Salvi: sull’ospedale cittadini presi in giro

6 Agosto 2016

GUARDIAGRELE. L’ex sindaco e attuale consigliere comunale di opposizione, Sandro Salvi, scende in campo per fare chiarezza su quanto si sta affermando in questi giorni sulla vicenda ospedale...

GUARDIAGRELE. L’ex sindaco e attuale consigliere comunale di opposizione, Sandro Salvi, scende in campo per fare chiarezza su quanto si sta affermando in questi giorni sulla vicenda ospedale Santissima Immacolata. «Stiamo assistendo», dice, «a una potente azione di comunicazione da parte della Regione, del Comune e della Asl, nel tentativo di far digerire all’opinione pubblica la chiusura dell’ospedale. Prendendo in giro i cittadini, vengono sbandierati ben 100 posti letto e l’attivazione di nuovi servizi territoritoriali. Qualcuno», osserva Salvi, «crede addirittura che si stia riaprendo l’ospedale, ma la realtà è ben diversa».

L’ex primo cittadino, precisa che i posti letto che vengono tanto propagandati sono di tipo territoriale. «Si tratta cioè», spiega Salvi, «di strutture che, al di là della denominazione tecnica, sono in pratica delle Rsa a vocazione psichiatrica, analoghe a quelle già presenti da qualche anno presso il nostro ospedale. I 20 posti letto di ospedale di comunità, con la collaborazione dei medici di famiglia, sono i soli destinati a ospitare pazienti che necessitano di ricovero a bassa intensità assistenziale. I servizi ambulatoriali», continua Salvi, «sono poi, in sostanza, quelli già presenti ma, nel frattempo, il Laboratorio analisi è stato chiuso e la Radiologia, chiuderà il 14 agosto».

Salvi, evidenzia quindi che in sostanza, si tratta dello stesso Pta già previsto nel piano Baraldi-Chiodi del 2010, prima tanto avversato dal Pd e da Dal Pozzo e oggi, caldamente accettato. «Vorremmo quindi sapere», osserva Salvi, «dove sta il potenziamento dell’offerta dei servizi sanitari per i cittadini di Guardiagrele e per quelli del territorio di riferimento. Sembrano così lontani i tempi in cui il sindaco Simone Dal Pozzo e l’assessore regionale Silvio Paolucci, nelle loro rispettive campagne elettorali, avevano promesso chissà cosa ai guardiesi, così, come sembrano lontani, i tempi in cui il sindaco Dal Pozzo, nei cinque anni precedenti ha trascorso le domeniche in piazza a sventolare carte e a autoproclamarsi paladino dell’ospedale e della comunità.
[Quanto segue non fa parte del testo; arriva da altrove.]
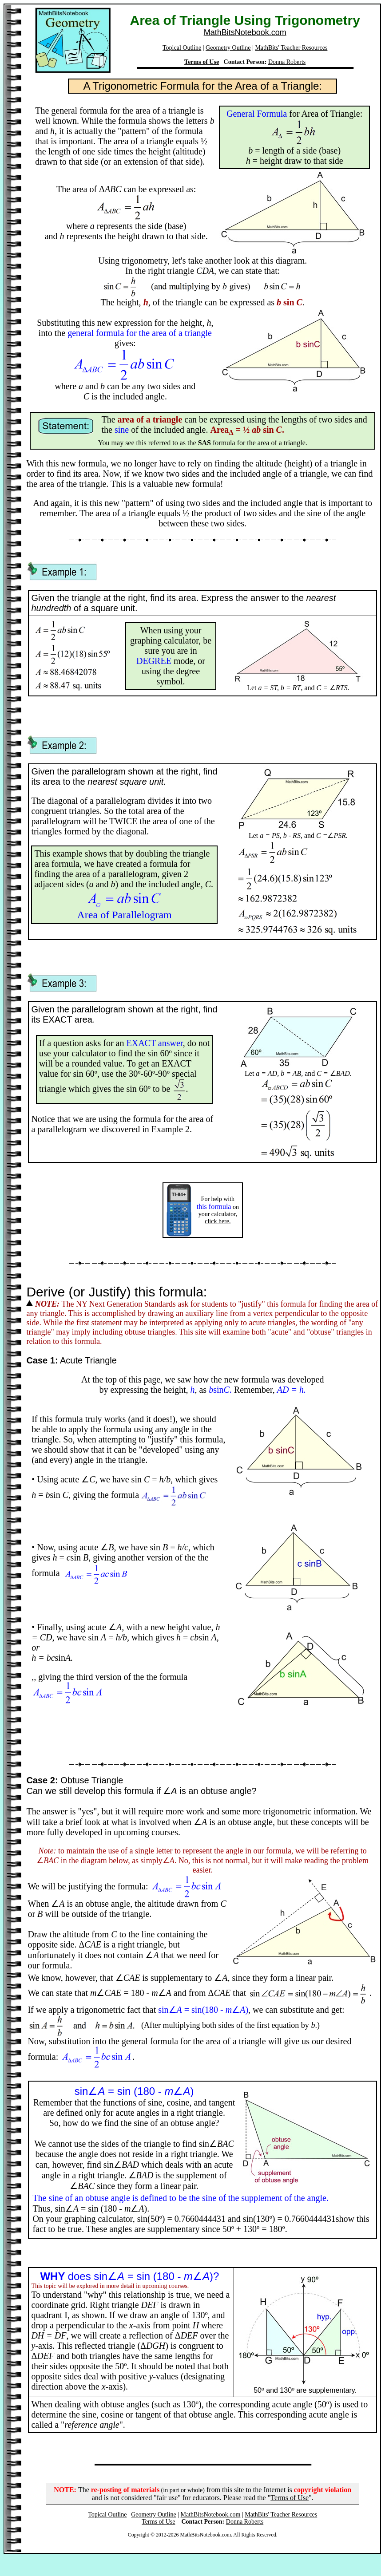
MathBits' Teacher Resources (291, 47)
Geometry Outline (228, 47)
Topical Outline (182, 47)
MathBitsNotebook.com (245, 32)
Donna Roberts (287, 62)
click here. (217, 1221)
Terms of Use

Ci piacerebbe sapere», osserva Salvi, «come sia avvenuta la conversione che ora lo porta ad accettare supinamente tutto questo e che cosa è cambiato. La risposta però è semplice: sono cambiati l’amministrazione comunale e quella regionale e, una volta al governo, tutto va bene, per disciplina di partito. La stessa disciplina», conclude Salvi, «che la mia amministrazione comunale non ha però mai manifestato».